En outre, les syndicats voient leur subside fonctionnel lié à l’obligation de prendre le rôle de propagateurs de la foi plutôt qu’à la promotion des intérêts des médecins -et des patients, celui de la Voix de son Maître si pas de porte-parole du ministre !

Le projet VDB est la pièce faîtière de la construction d’une médecine d’Etat : concentration du pouvoir décisionnel chez le ministre, conventionnement quasi obligé tant par la réservation de primes, forfaits et avantages aux conventionnés que par l’interdiction faite aux non conventionnés d’adapter  leurs honoraires aux besoins de leur pratique, condamnation de la pratique spécialisée extrahospitalière, élargissement des sanctions administratives au retrait du n° INAMI empêchant tout remboursement au patient et toute prescription d’actes et fournitures remboursables (labo, RX, médicament, prothèses auditives et autres, frais hospitaliers, etc). En résumé quelques avantages aux conventionnés, quasi impossibilité de pratique libre, et une avalanche de sanctions.

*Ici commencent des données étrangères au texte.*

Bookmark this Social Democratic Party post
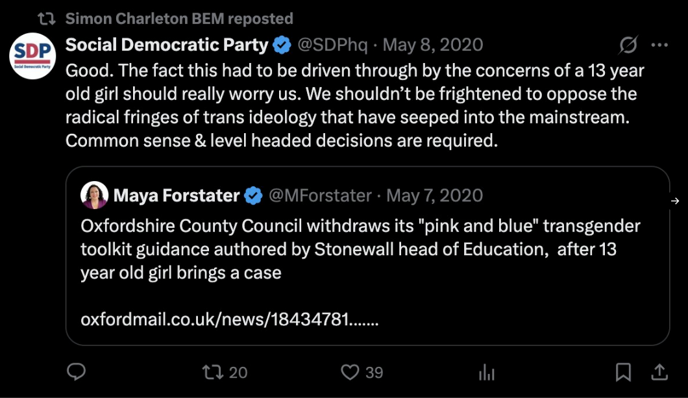 623,372
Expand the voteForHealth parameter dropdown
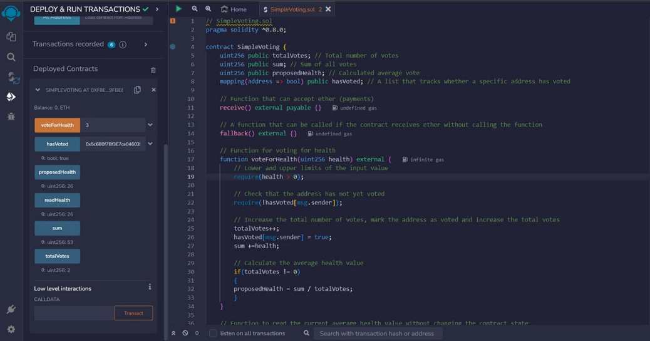 click(150, 125)
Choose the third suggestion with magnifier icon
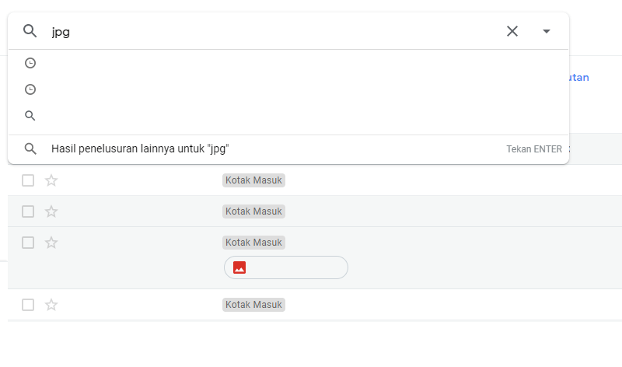The width and height of the screenshot is (622, 367). pyautogui.click(x=288, y=115)
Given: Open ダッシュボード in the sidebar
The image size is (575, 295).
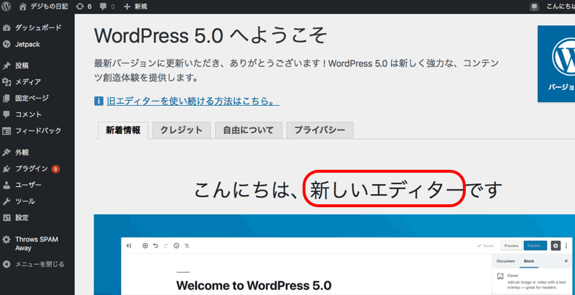Looking at the screenshot, I should click(x=37, y=29).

On cherchera en vain ce qui constituerait un réel progrès : paiement value based, réforme du paysage et du financement hospitalier, analyse des besoins sanitaires  de la population, encouragement à l‘autonomie professionnelle, l’innovation et la pratique individualisée selon la pathologie.  

Il n’y a donc pas que la poursuite du rationnement budgétaire, mais bien l’asservissement du médecin aux règles définies par le ministre : organisation du travail tant individuel qu’en groupe, punitions, financement des pratiques. 

Top down à 100%. La loi INAMI définissait les honoraires d’une convention librement acceptée par le médecin (contrat entre celui-ci et l’INAMI) et la compétence du seul gouvernement quant au montant à charge du patient. La nouvelle mouture rend le conventionnement incontournable en contraignant la libre fixation du prix par le praticien hors convention. Or selon la constitution, nul n’est obligé de conclure un contrat, qui plus est quand celui-ci est réellement léonin.

Nous vivrons , si VDB réussit, un modèle britannique dont on sait les faiblesses et les coûts administratifs exorbitants.

Le journaliste Rik Van Cauwelaert a publié un éditorial éclairant, parlant du médecin-chèque service et d’incompétence ministérielle et d’une situation de guerre , s’étonnant de la rareté des réactions.

Sur les réseaux sociaux dont LinkedIn, nombreux sont ceux qui manifestent leur indignation ou leur ahurissement, appellent à la résistance ou à la confrontation. Le rejet par la profession paraît majoritaire.

Il faut espérer que les syndicats médicaux sauront résister avec vigueur et que les partenaires gouvernementaux amenderont le projet qui demande une analyse lucide et contradictoire et surtout pas un passage en force.